Warnings from ECB over Nemea bank since 2015

Regulatory source confirms that Belgian and Dutch governments inquired with ECB to bring to Malta’s attention regulatory shortcomings at Nemea Bank for the past 12 months

The MFSA was urged to take action by the ECB after warnings that have been coming in from at least mid-2015.
The MFSA was urged to take action by the ECB after warnings that have been coming in from at least mid-2015.

Warnings on the “serious regulatory shortcomings” inside the online-only bank Nemea, which is headquartered in Portomaso, have been pouring in from the European Central Bank for the past 12 months.

A regulatory source has told MaltaToday that it was an urgent meeting that was convened by top officials from the finance ministry, the Central Bank, and the Malta Financial Services Authority on Tuesday evening, to take action on the European Central Bank’s warning on Nemea Bank.

MaltaToday understands that political pressure was also brought to bear upon the ECB to finally take action, when Belgian and Dutch depositors were being targeted by the online bank with some of Europe’s highest interest rates.

READ MORE Online bank Nemea under administration over ‘serious’ regulatory shortcomings

In 2015, the bank started marketing its 4% term deposits to attract 30,000 clients in the Belgian and Dutch market, so that it can start offering consumer loans by the second half of 2015.

But scepticism was apparent among some financial observers: in one TV interview with Nemea Bank carried out by Dutch broadcaster RTL, the broadcaster described the 4% interest rate for five-year term deposits as a "banking stunt" that was 10 times more attractive than other bank offers. "The story is reminiscent of IceSave. That's right: two men of an Icelandic bank sitting behind the bench. Nemea is not supervised by the Dutch National Bank. Is it safe? You have been warned."

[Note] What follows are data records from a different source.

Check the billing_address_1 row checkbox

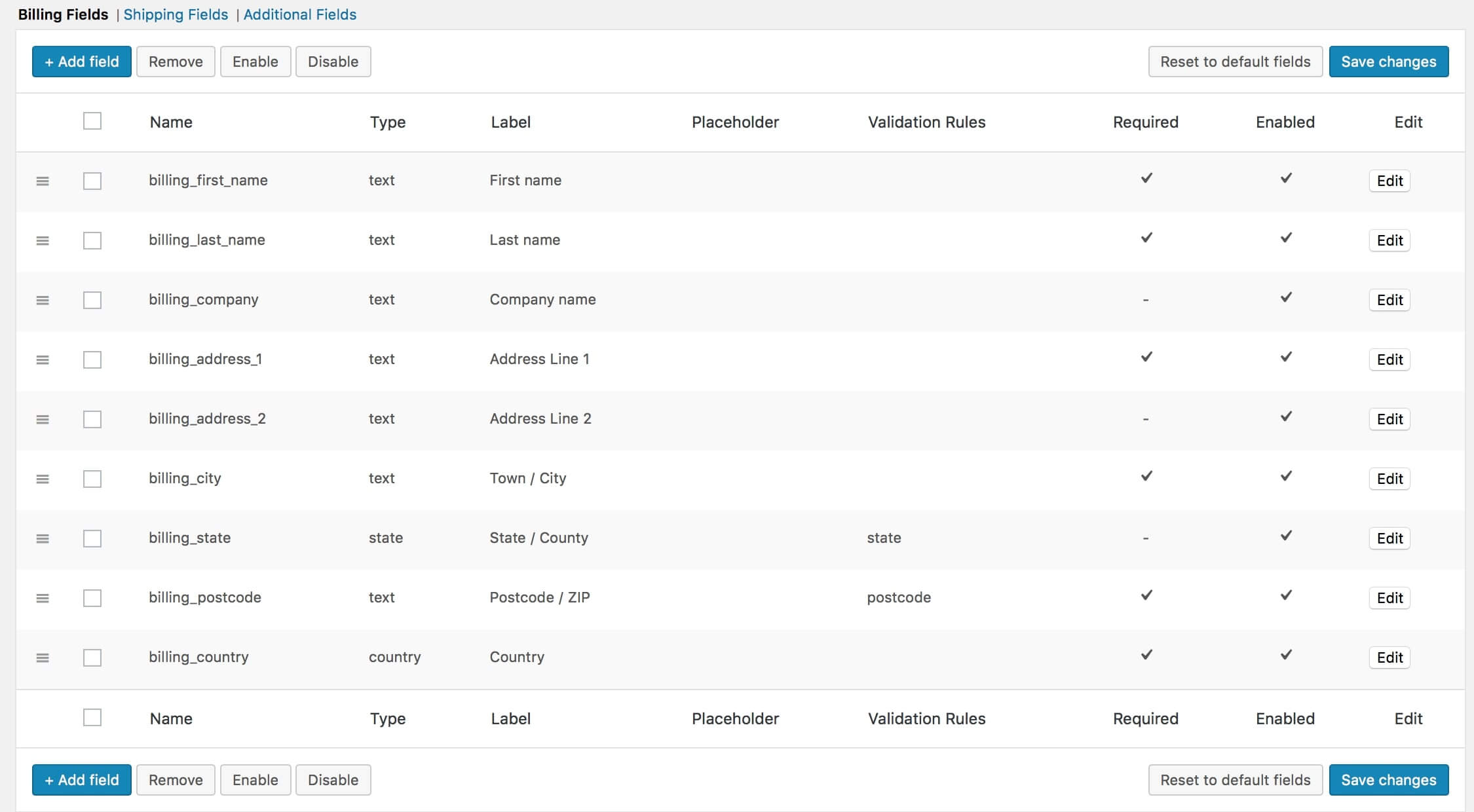pos(92,360)
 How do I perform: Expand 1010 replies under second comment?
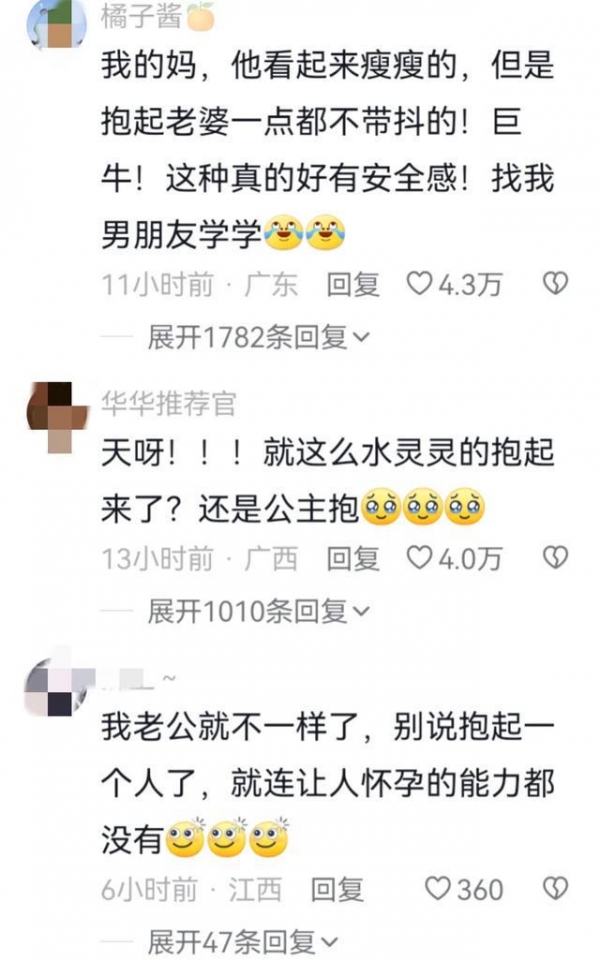(x=259, y=611)
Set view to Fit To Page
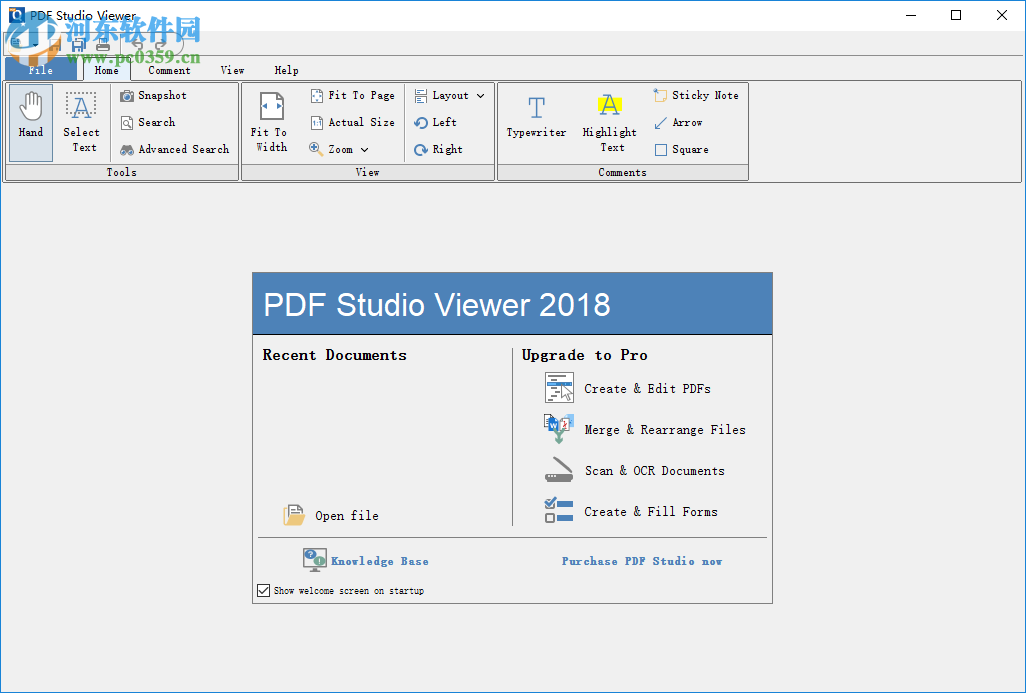Screen dimensions: 1026x693 [352, 95]
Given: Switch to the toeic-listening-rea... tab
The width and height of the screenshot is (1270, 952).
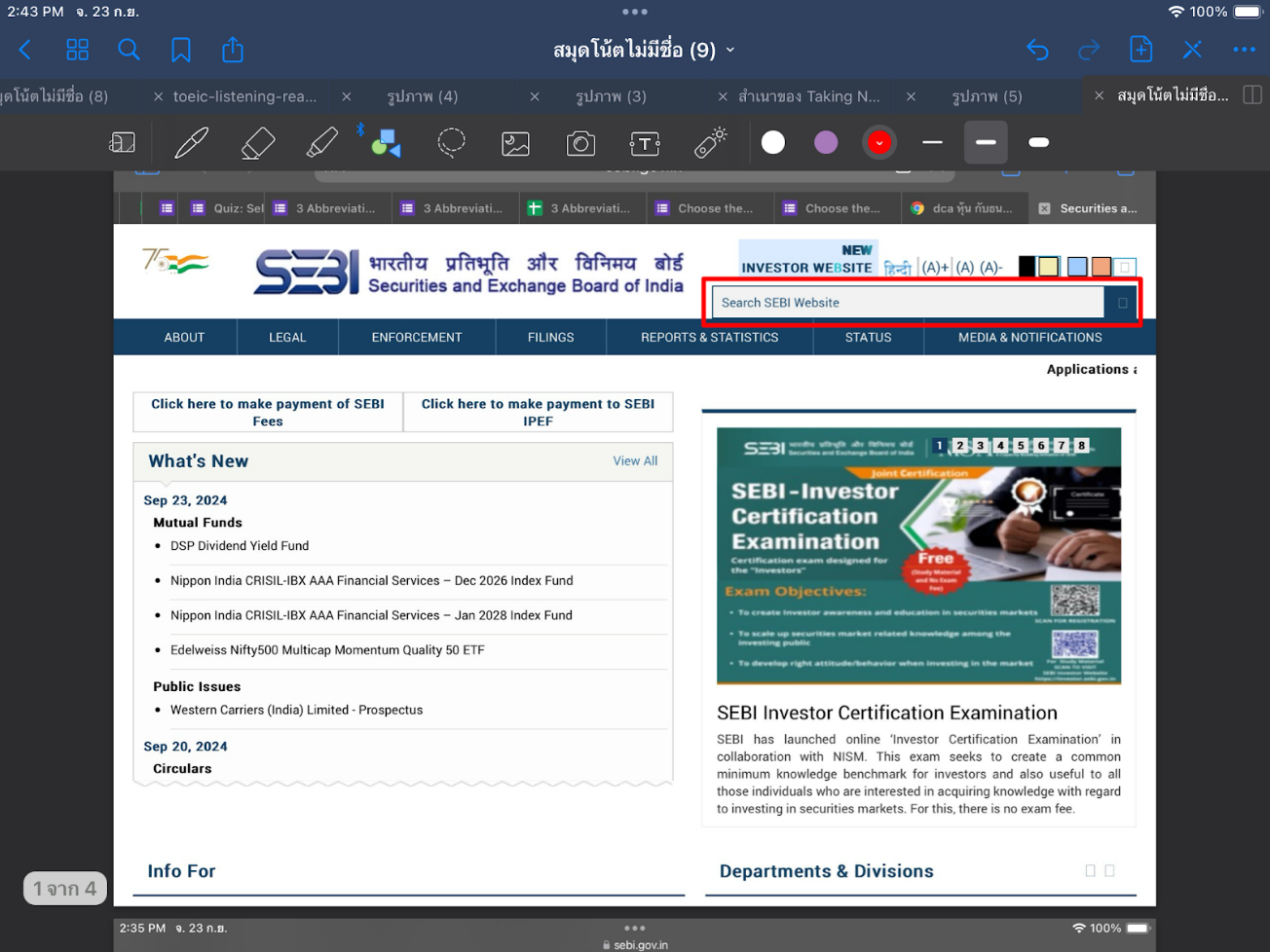Looking at the screenshot, I should pos(244,96).
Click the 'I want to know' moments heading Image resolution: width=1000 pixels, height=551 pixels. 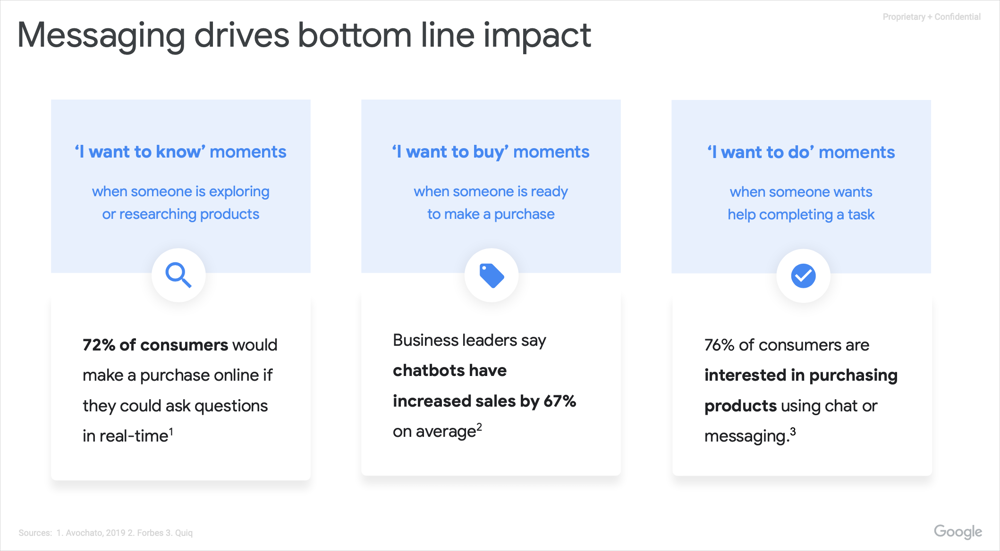180,152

While the Maltese state offers depositor protection of up to €100,000, the Dutch retail market had already been sensitive to the IceSave banking crash, a national trauma for depositors that led Dutch finance minister and Eurogroup president Jeroen Dijseelbloem to publicly declare that Dutch savers should keep their money within the country.

Under administration

The direct bank is owned by its two Finnish co-chairmen, Mika Lehto and Heikki Niemelä, and its directors include former prime minister Lawrence Gonzi and Joseph F.X. Zahra, recently appointed to head a special finance commission for the Vatican by Pope Francis.

Gonzi was responsible for finance when Nemea Bank was licensed by the MFSA on 2 September 2008.

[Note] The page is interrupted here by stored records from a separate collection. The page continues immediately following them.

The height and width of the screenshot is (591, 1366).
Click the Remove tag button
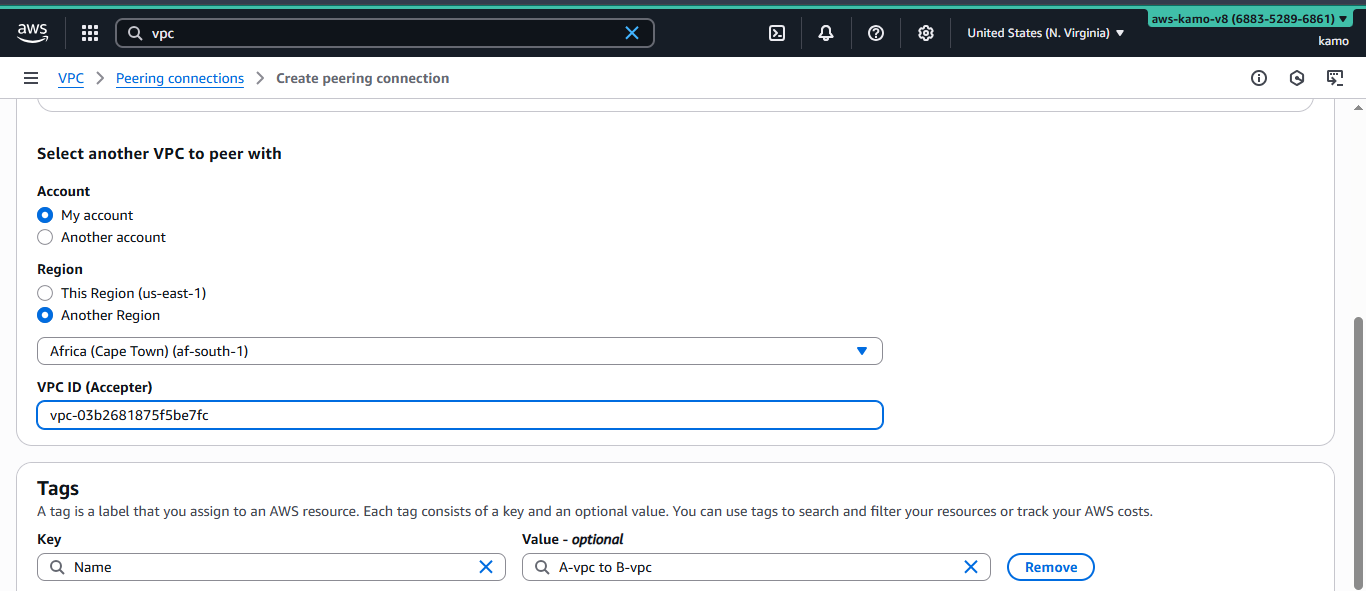tap(1050, 566)
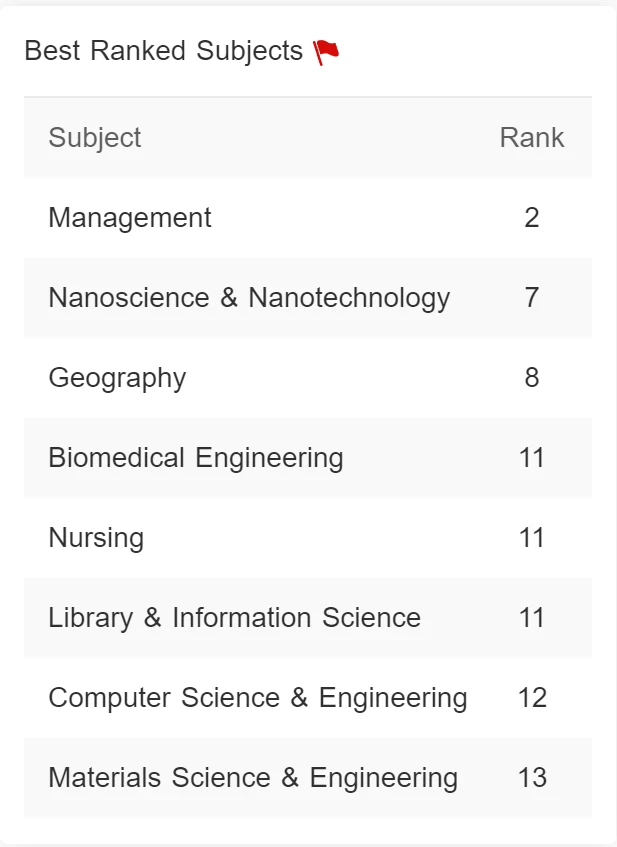The height and width of the screenshot is (847, 617).
Task: Click the red flag icon
Action: pyautogui.click(x=326, y=52)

Pricewaterhouse Coopers Malta has now been appointed to administer the bank and take charge of its assets, but deposits from customers will be halted and withdrawals capped at €250.

Some depositors have called in at MaltaToday offices claiming they have been unable to get a call through to the bank.

The bank is owned by Nevestor SA of Belgium (40%) while the rest is split between Ninovan Ltd and Shilmore Ltd of Cyprus (30% each), ultimately jointly owned by its founders Heikki Niemelä and Mika Lehto.

The MFSA has said that the measures to take the bank under administration followed an on-site inspection by the ECB that was finalised in April 2016.

“As a result of this joint inspection a number of serious regulatory shortcomings have been identified and the authority has decided to take regulatory action to safeguard the interests of depositors and other creditors of the bank,” the MFSA said.

“These precautionary measures will remain in place until such time as the MFSA may direct otherwise.”

Nemea specialised in providing banking and investment services to individuals, businesses, institutions and high net worth individuals across the European economic area.